BEGIN Supplied material
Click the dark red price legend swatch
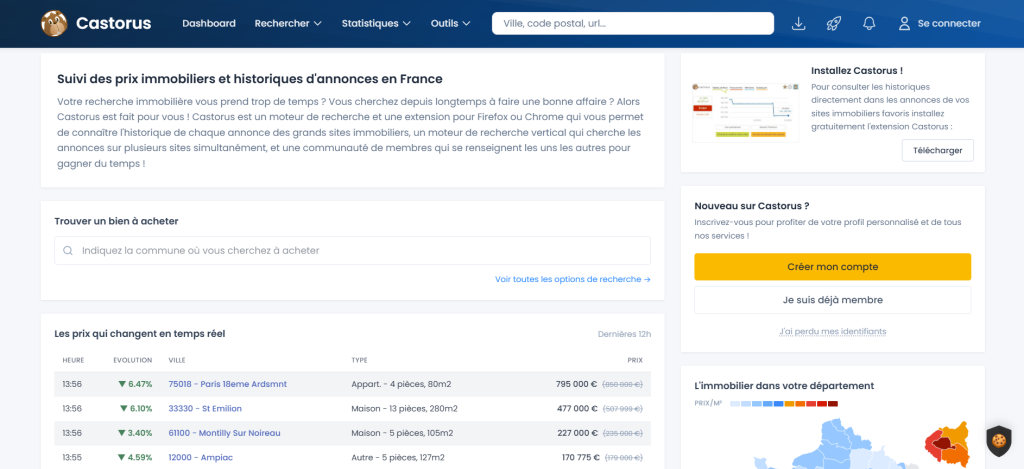Screen dimensions: 1024x469 coord(833,404)
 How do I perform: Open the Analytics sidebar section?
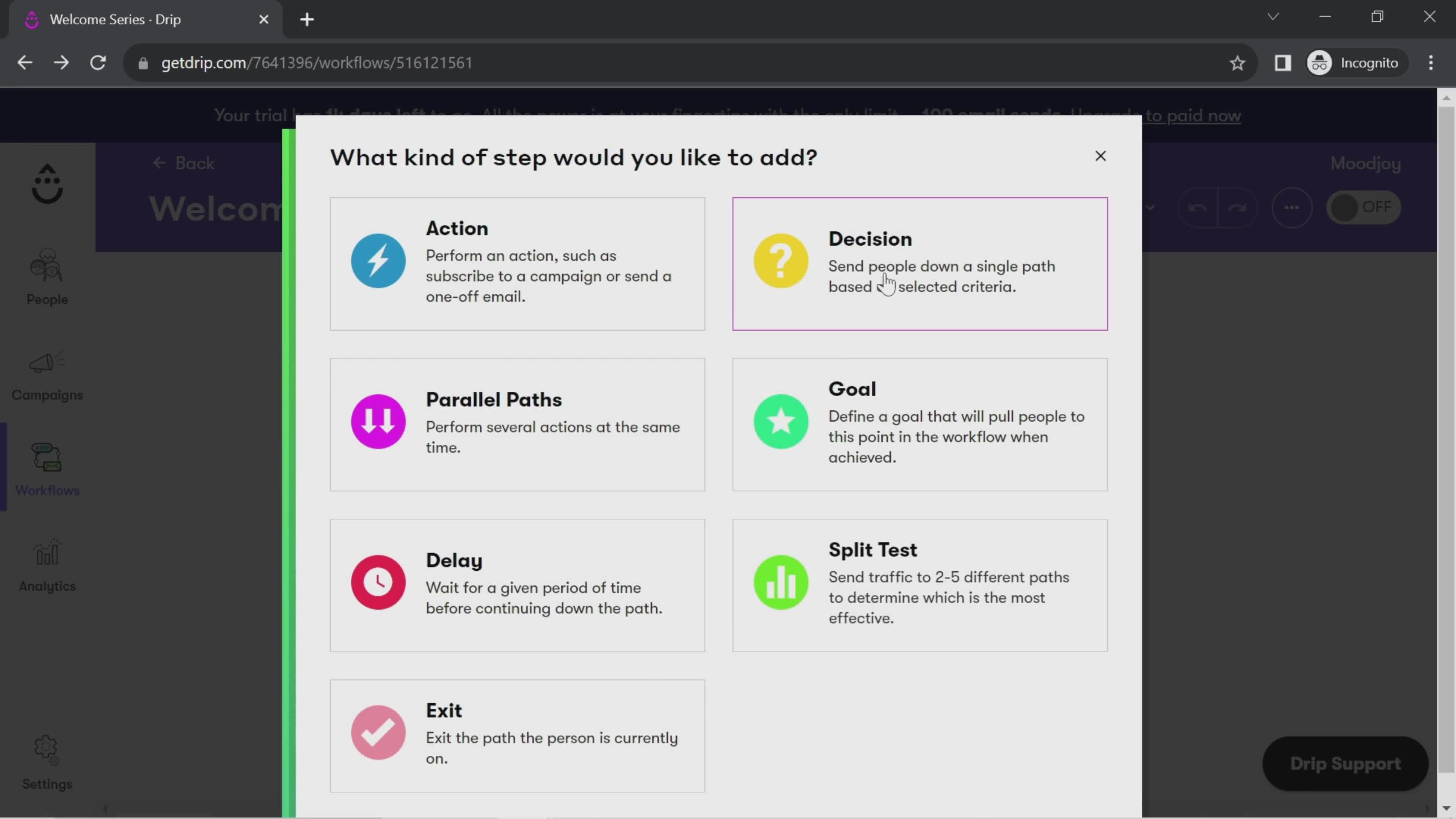point(47,565)
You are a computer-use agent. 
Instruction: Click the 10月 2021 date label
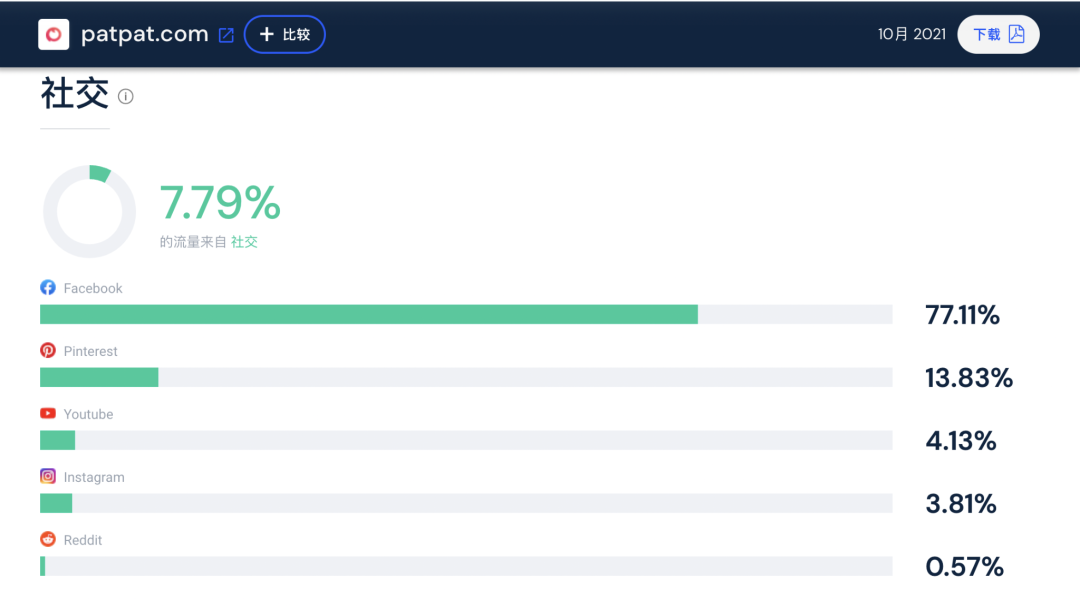coord(911,34)
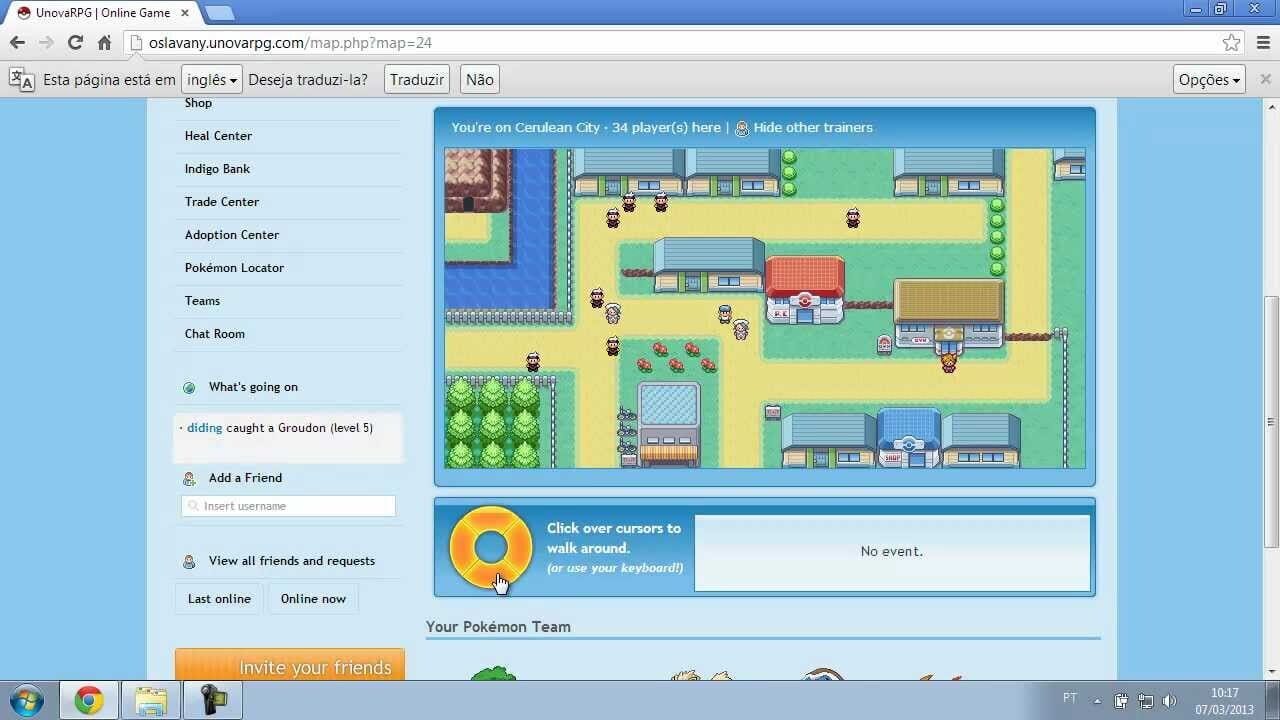Toggle "Hide other trainers" on the map header
Image resolution: width=1280 pixels, height=720 pixels.
(x=814, y=128)
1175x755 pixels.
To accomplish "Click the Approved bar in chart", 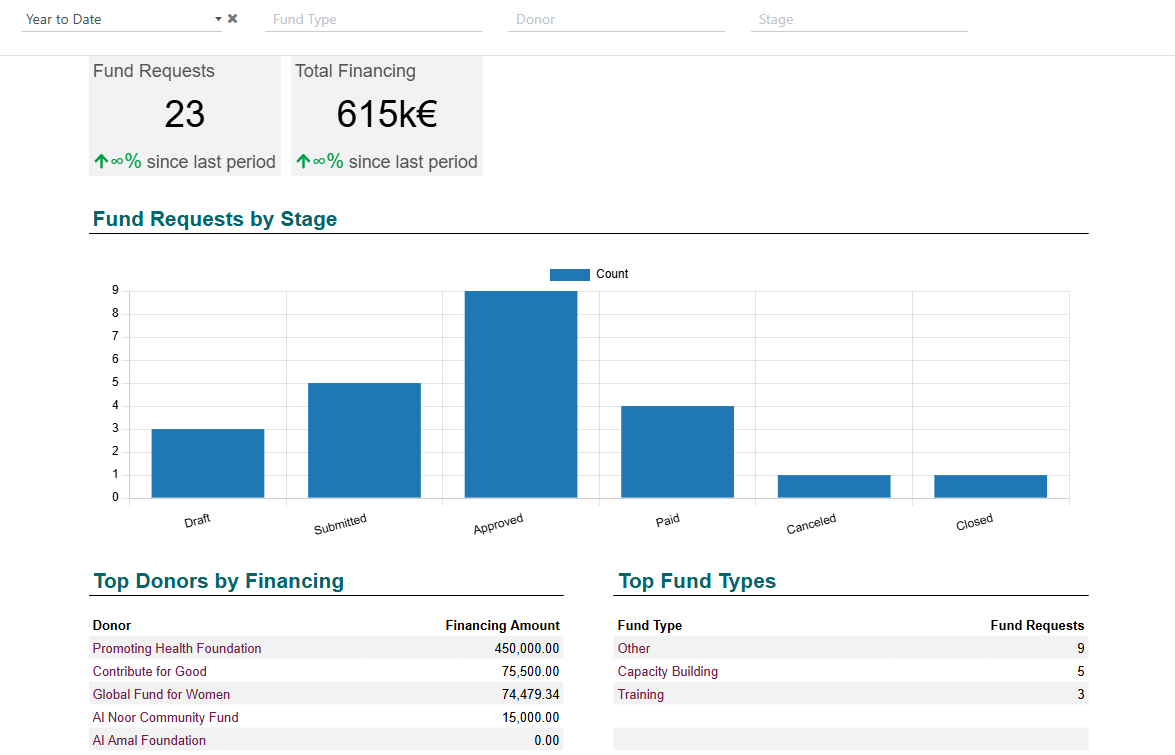I will point(521,394).
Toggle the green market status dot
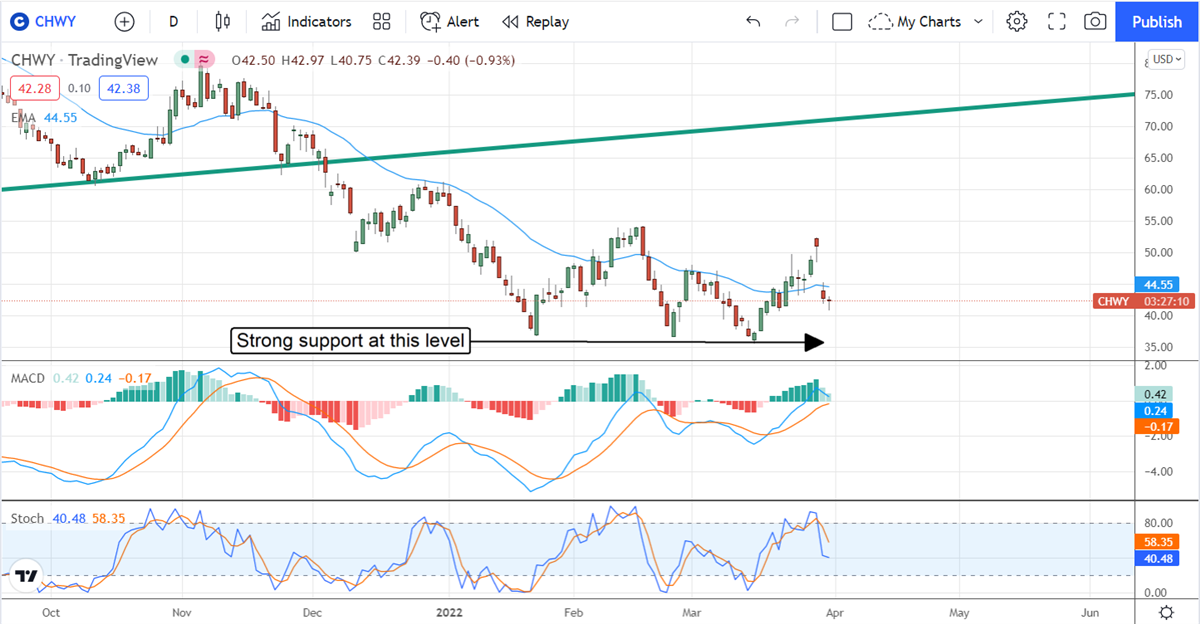This screenshot has height=624, width=1200. coord(184,60)
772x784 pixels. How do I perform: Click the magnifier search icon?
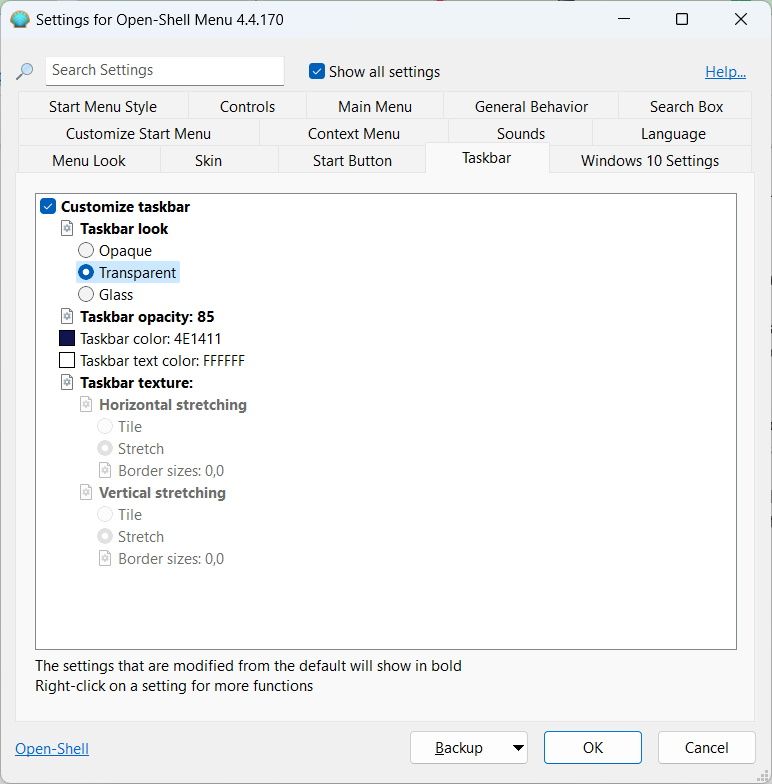click(x=25, y=71)
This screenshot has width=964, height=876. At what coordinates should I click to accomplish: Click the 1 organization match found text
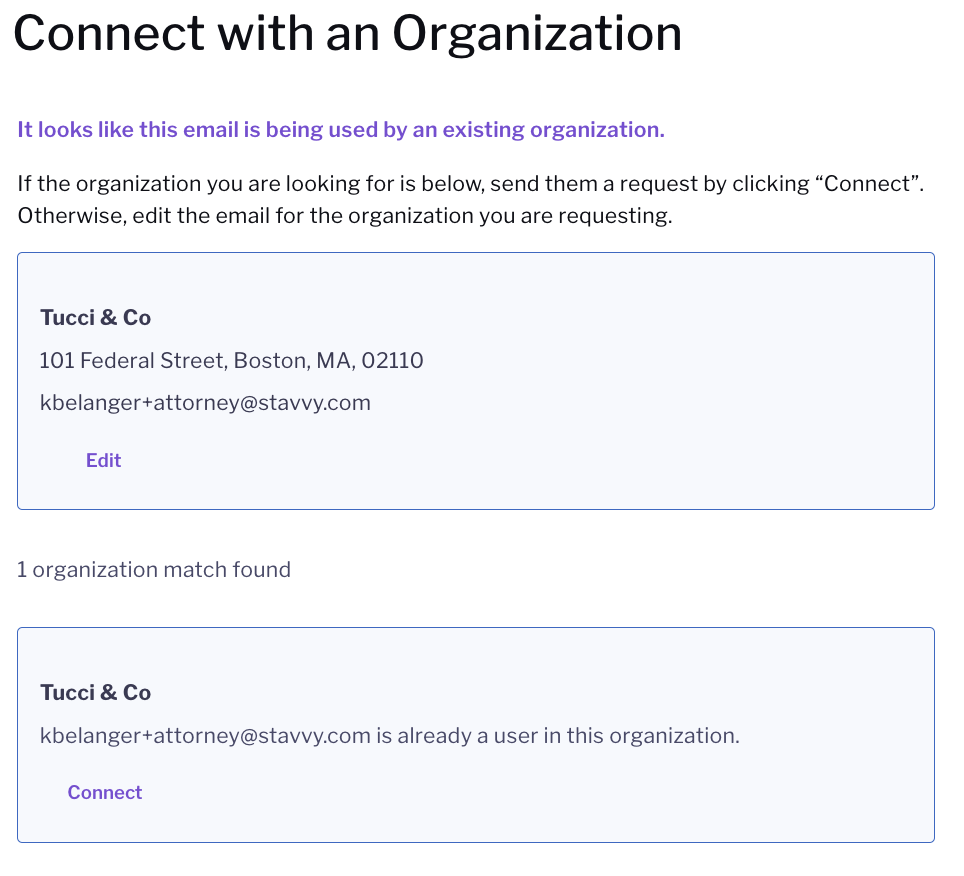[x=154, y=570]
END Supplied material
**Aim of the task:** Copy the rows above word for word, from the very first line down to the line that contains "(x=814, y=128)", keeping both ends. Leave the pictures out of your copy.

**Reply to the exercise:**
Click the dark red price legend swatch
Screen dimensions: 1024x469 coord(833,404)
 How do I perform: Open the Analytics sidebar section?
point(47,565)
You are a computer-use agent. 
Instruction: Click the 10月 2021 date label
coord(911,34)
Toggle "Hide other trainers" on the map header
Image resolution: width=1280 pixels, height=720 pixels.
(x=814, y=128)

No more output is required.